- Relator(a)
- Ministro Humberto Martins
- Órgão julgador
- Terceira Turma
- Data do julgamento
- 22/09/2025
- Data de publicação
- 25/09/2025
STJ – Acórdão, Rel. Ministro Humberto Martins, Terceira Turma, j. 22/09/2025, p. 25/09/2025
PROCESSUAL CIVIL. CONSUMIDOR. RESPONSABILIDADE CIVIL. COMPRA DE VEÍCULO AUTOMOTOR. VIOLAÇÃO DO ART. 1.022 DO CPC. NÃO OCORRÊNCIA. PRAZO DECADENCIAL. AUSÊNCIA DE PREQUESTIONAMENTO. ACÓRDÃO QUE RECONHECE O VÍCIO OCULTO. REVISÃO. SÚMULA 7. DANOS MORAIS. REVISÃO. IMPOSSIBILIDADE. SÚMULA 7/STJ. 1. Na hipótese, é inaplicável a Súmula 182/STJ. 2. Não se caracteriza ofensa aos arts. 489 e 1.022 do CPC/2015 quando o acórdão recorrido examina, de forma fundamentada, todas as questões necessárias à solução da controvérsia, ainda que adote entendimento jurídico diverso do pretendido pela parte recorrente. 3. A matéria alusiva ao art. 26, II, do CDC não foi objeto de debate pelo Tribunal estadual, carecendo, portanto, do necessário prequestionamento viabilizador do recurso especial. 4. O Tribunal de origem, com base nos elementos fáticos e probatórios dos autos, concluiu que os defeitos apresentados pelo veículo adquirido pela recorrida não decorrem apenas de desgaste natural, mas pela presença de vício oculto.
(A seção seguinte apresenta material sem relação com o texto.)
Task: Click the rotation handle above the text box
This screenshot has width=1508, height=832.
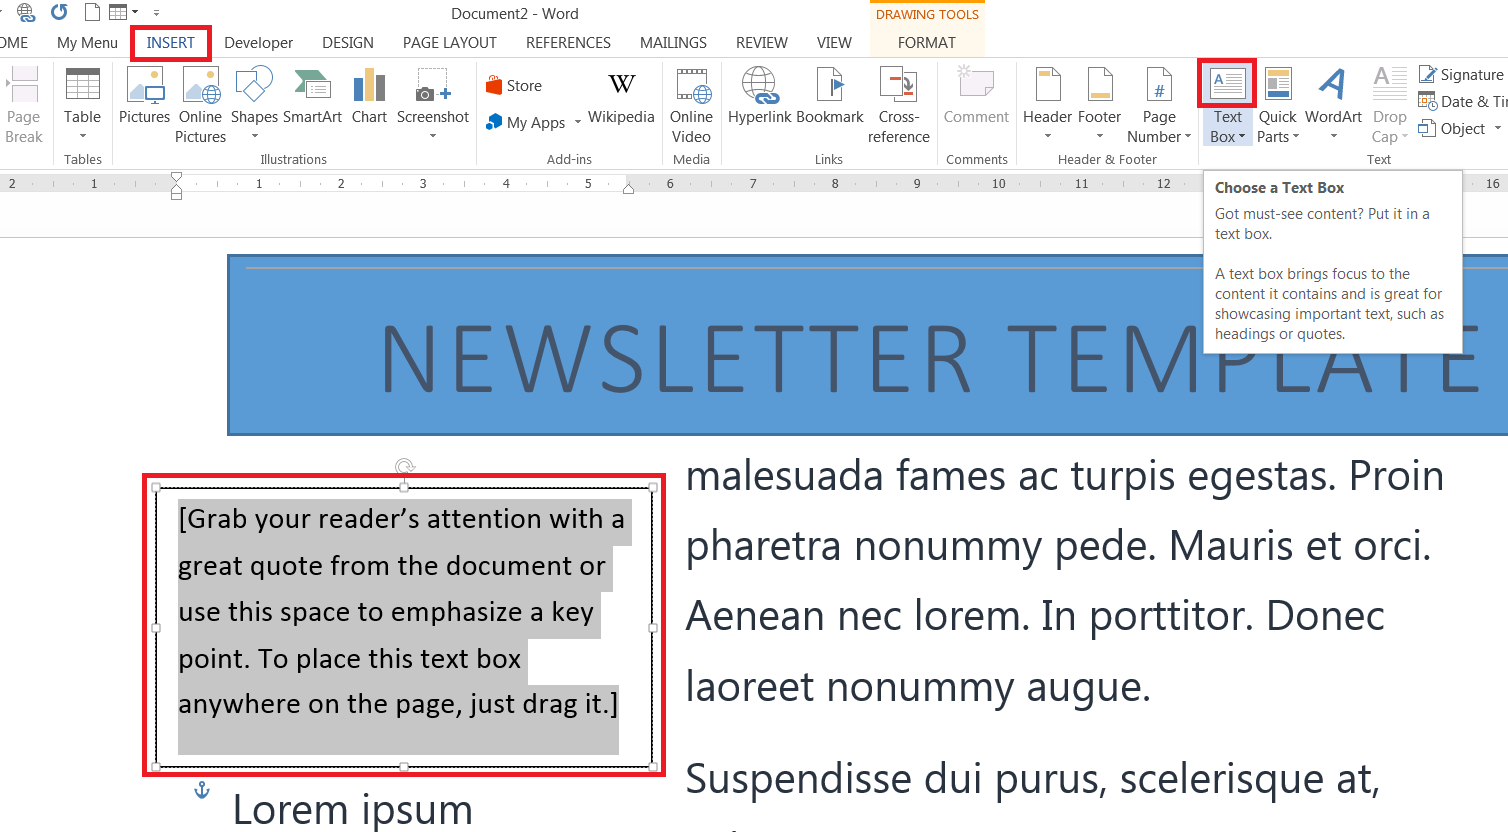Action: pos(404,466)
Desse modo, a alteração das conclusões a que chegaram as instâncias ordinárias demandaria o reexame do acervo fático-probatório dos autos, inviável em recurso especial em razão do óbice da Súmula 7/STJ. 5. Infirmar as conclusões do julgado, para concluir pela inexistência de responsabilidade da revendedora de veículos quanto aos danos morais, demandaria o revolvimento do suporte fático-probatório dos autos, o que encontra vedação na Súmula 7 do Superior Tribunal de Justiça. Agravo interno provido para afastar a S úmula 182/STJ . Agravo conhecido para não conhecer do recurso especial. (AgInt no AREsp n. 2.921.931/SP, relator Ministro Humberto Martins, Terceira Turma, julgado em 22/9/2025, DJEN de 25/9/2025.)